CONSEGNE ->
• 1. Secondo il testo sulla gran fondo La Fausto Coppi, quale soglia di iscritti ha superato la 35ª edizione?
• 2. Prosegua il testo sulla gran fondo La Fausto Coppi, riprendendo subito dopo la sua ultima frase.

TESTO DI LETTURA ->
——————

Il vincitore della Mediofondo Pieter Frolichs, della RATPENAT.CC (Credits: Loris Salussolia)

Sonia Passuti (TEAM STAWELD BUZZOLAN), vincitrice della Mediofondo: «Avrei voluto fare il lungo ma ero troppo stanca e ho quindi deciso di ascoltare gambe e testa e fare il medio.  Sulla prima salita ho impostato il mio ritmo e piano piano sono andata via. Da lì ho trovato tre ragazzi che nelle discese e nei falsi piani mi hanno dato una mano. Complimenti all’organizzazione che ha presidiato tutti gli incroci ovunque: chapeau alla sicurezza perché adesso si rischia tanto su incroci e strade. Era la prima volta che pedalavo nel Cuneese e devo dire che è veramente spettacolare. Peccato che sia così distante da casa mia! Però complimenti perché le zone sono bellissime e bisognerebbe avere un po’ di tempo per riuscire a venire qui più spesso. Le salite sono stupende, i paesaggi fantastici. Ho visto poi che i cuneesi tengono tantissimo a questo sport, forse riesce a superare la Toscana».

Davide Lauro, organizzatore della 35ª GF Internazionale La Fausto Coppi Officine Mattio: “Una grande promozione per il nostro territorio. Quest’anno poi è successo qualcosa di davvero magico nella storia de La Fausto Coppi. L’edizione è stata vinta per quanto riguarda i podi assoluti maschili da atleti stranieri: dall’olandese Frolichs per la mediofondo, e dal francese Cognet per la granfondo. Questo ci sembra di buon auspicio per i prossimi anni per consolidare l’internazionalità di questo evento”.

Emma Mana, organizzatrice della 35ª GF Internazionale La Fausto Coppi Officine Mattio: “Siamo entusiasti di questa 35esima edizione per il numero raggiunto di iscritti: abbiamo superato i 2.300 da oltre 36 nazioni. Più del 20% dei nostri iscritti viene dall’estero! Una grande promozione per il nostro territorio”.

——————

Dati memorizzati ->
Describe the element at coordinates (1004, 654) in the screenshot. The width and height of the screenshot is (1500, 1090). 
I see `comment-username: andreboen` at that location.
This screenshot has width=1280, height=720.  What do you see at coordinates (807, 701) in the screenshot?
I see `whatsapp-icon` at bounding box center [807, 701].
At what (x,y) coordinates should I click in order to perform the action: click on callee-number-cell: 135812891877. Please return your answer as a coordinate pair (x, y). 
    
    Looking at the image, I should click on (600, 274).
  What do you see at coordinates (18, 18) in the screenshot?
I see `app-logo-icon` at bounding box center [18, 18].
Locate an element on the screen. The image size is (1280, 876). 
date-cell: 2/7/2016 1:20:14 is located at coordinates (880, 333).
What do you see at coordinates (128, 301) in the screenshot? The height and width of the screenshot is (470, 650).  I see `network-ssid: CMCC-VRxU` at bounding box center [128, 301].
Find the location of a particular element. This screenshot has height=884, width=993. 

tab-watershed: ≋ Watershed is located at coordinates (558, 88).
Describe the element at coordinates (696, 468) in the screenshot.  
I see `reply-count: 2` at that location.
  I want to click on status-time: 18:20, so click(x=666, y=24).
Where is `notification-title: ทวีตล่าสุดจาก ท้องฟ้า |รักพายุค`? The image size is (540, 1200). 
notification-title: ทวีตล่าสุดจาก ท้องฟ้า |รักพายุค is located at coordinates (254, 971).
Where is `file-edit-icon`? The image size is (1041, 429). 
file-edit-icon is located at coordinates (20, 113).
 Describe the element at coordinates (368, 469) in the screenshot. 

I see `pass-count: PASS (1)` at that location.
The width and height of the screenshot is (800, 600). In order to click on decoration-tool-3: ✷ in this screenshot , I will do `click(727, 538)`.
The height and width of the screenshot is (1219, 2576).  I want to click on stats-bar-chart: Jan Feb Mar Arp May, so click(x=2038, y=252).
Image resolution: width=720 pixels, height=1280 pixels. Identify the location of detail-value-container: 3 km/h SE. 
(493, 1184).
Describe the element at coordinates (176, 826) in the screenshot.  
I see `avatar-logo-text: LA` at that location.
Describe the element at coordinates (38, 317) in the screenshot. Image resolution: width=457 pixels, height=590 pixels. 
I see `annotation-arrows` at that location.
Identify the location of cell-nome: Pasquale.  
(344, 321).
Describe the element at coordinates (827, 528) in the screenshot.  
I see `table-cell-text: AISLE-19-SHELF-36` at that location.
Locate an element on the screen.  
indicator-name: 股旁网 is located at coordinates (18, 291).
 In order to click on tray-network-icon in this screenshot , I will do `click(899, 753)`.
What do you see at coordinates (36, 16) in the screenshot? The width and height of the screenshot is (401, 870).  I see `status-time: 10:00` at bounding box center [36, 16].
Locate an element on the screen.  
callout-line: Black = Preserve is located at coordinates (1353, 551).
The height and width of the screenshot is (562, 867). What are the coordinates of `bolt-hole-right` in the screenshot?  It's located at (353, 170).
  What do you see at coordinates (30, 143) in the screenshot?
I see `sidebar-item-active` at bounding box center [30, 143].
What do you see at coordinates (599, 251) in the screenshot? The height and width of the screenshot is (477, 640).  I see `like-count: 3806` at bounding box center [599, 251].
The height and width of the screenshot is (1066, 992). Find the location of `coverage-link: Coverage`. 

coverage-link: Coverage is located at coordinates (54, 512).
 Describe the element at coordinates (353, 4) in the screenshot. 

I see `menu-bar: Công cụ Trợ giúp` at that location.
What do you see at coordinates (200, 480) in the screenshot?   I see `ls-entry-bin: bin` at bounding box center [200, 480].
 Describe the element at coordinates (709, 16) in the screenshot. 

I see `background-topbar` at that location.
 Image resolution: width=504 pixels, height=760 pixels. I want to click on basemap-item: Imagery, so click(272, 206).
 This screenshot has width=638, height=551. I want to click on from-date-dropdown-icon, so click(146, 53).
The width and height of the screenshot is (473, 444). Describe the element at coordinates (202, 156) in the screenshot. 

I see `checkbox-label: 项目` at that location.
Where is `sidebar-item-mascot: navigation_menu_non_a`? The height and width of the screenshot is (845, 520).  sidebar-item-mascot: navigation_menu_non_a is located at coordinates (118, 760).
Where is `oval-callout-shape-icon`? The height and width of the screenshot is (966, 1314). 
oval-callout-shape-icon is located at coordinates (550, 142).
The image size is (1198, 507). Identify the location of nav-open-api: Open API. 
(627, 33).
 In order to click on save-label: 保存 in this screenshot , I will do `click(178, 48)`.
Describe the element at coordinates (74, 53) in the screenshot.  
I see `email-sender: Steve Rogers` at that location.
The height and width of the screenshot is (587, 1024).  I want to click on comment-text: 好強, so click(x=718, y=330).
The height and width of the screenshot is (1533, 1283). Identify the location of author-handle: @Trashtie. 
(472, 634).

——————

SOLUZIONI IN ORDINE ->
• 1. Ha superato i 2.300 iscritti.

• 2.
GLI EVENTI E IL PRE GARA
La Granfondo, la Mediofondo e il Fauniera Classic sono state il cuore di un evento che ha avuto numerosi eventi collaterali trasformandosi in una vera e propria festa per gli appassionati della bicicletta. Nel lungo weekend di gara iniziato già giovedì 27 giugno, si sono svolte diverse iniziative, a partire dalla Teobike che venerdì ha dato il via ufficiale agli eventi. È una pedalata in città con protagonisti i bambini (da 6 a 12 anni) con partner Balocco Spa che ha donato ad ogni ragazzino una maglia da bici celebrativa dell’evento. La “Gravellata del Commissario”, guidata dall’ex professionista Marco Saligari e Bimbinsella, la gimcana riservata ai bambini dai 3 ai 6 accompagnati da istruttori sono state al centro della giornata di sabato. Domenica, contemporaneamente alla gara, si è tenuta La Fausto Coppi Mangia & Pedala organizzata in collaborazione con Coldiretti e Bicingiro Cuneo, una pedalata alla scoperta del territorio e dei sapori del capoluogo della Provincia Granda.
Infine, unico nel suo genere l’ECO TEAM de LA FAUSTO COPPI OFFICINE MATTIO, un team di 5 ragazzi, ha battuto con le e-bike tutto il percorso della maratona, raccogliendo rifiuti, cartacce e bottigliette lasciate sul tracciato.

IL PERCORSO
Anche quest’anno i partecipanti della Granfondo Internazionale La Fausto Coppi Officine Mattio si sono misurati sui due tracciati classici: quello della Granfondo da 177 km con 4125 metri di dislivello e quello della Mediofondo da 111 km con 2510 metri di dislivello. La novità di quest’anno è stato il tracciato non competitivo e senza classifica del Fauniera Classic, 100 km con 2180 metri di dislivello. Le valli cuneesi attraversate durante la prova da 177 km sono state cinque: Varaita, Maira, Grana, Gesso e Stura. A un quarto di secolo dall’impresa di Marco Pantani al Giro d’Italia del 1999, i 2481 metri del Colle Fauniera sono stati la Cima Coppi dell’evento. Il binomio fra questa iconica salita e la tradizione di una manifestazione nata alla fine degli anni Ottanta fa della Granfondo Internazionale La Fausto Coppi Officine Mattio uno degli eventi più amati del calendario granfondistico internazionale.